------ Documento fuente ------
24/05/2026
𝐃𝐨𝐦𝐢𝐧𝐠𝐨 𝐝𝐞 𝐏𝐞𝐧𝐭𝐞𝐜𝐨𝐬𝐭𝐞́𝐬:
“𝘓𝘢 𝘱𝘢𝘻 𝘦𝘴𝘵é 𝘤𝘰𝘯 𝘶𝘴𝘵𝘦𝘥𝘦𝘴”
No les faltaban motivos a los discípulos de Jesús para tener miedo y encerrarse con llave. Nosotros mismos, no obstante decir que creemos en la resurrección del Señor y que hemos recibido el espíritu de fortaleza, tenemos miedo a muchas cosas. En la raíz de todos nuestros miedos está el miedo a la vida y a la libertad. Este miedo nos quita la alegría de vivir y nos incapacita para anunciar al mundo la Vida.
Jesús sorprendió a los suyos con un saludo. Pero no saludó como todo el mundo, aunque lo haga con palabras usuales en Palestina. Jesús no les deseó la paz como la desea el mundo, ni pensó en la misma paz. Jesús les dio la paz, y esta paz verdadera es su paz y el fruto de la victoria sobre la injusticia. Él mismo, resucitado, es ahora la paz.
------ Material proporcionado ------
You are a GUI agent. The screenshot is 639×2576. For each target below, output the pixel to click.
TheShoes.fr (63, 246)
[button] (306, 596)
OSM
------
Qué se pide: Enumera todo lo que el texto del Domingo de Pentecostés afirma sobre la paz que Jesús dio a los suyos.

Respuesta del ejercicio:
- No es la paz como la desea el mundo.
- Es una paz verdadera.
- Es su paz.
- Es el fruto de la victoria sobre la injusticia.
- Él mismo, resucitado, es ahora la paz.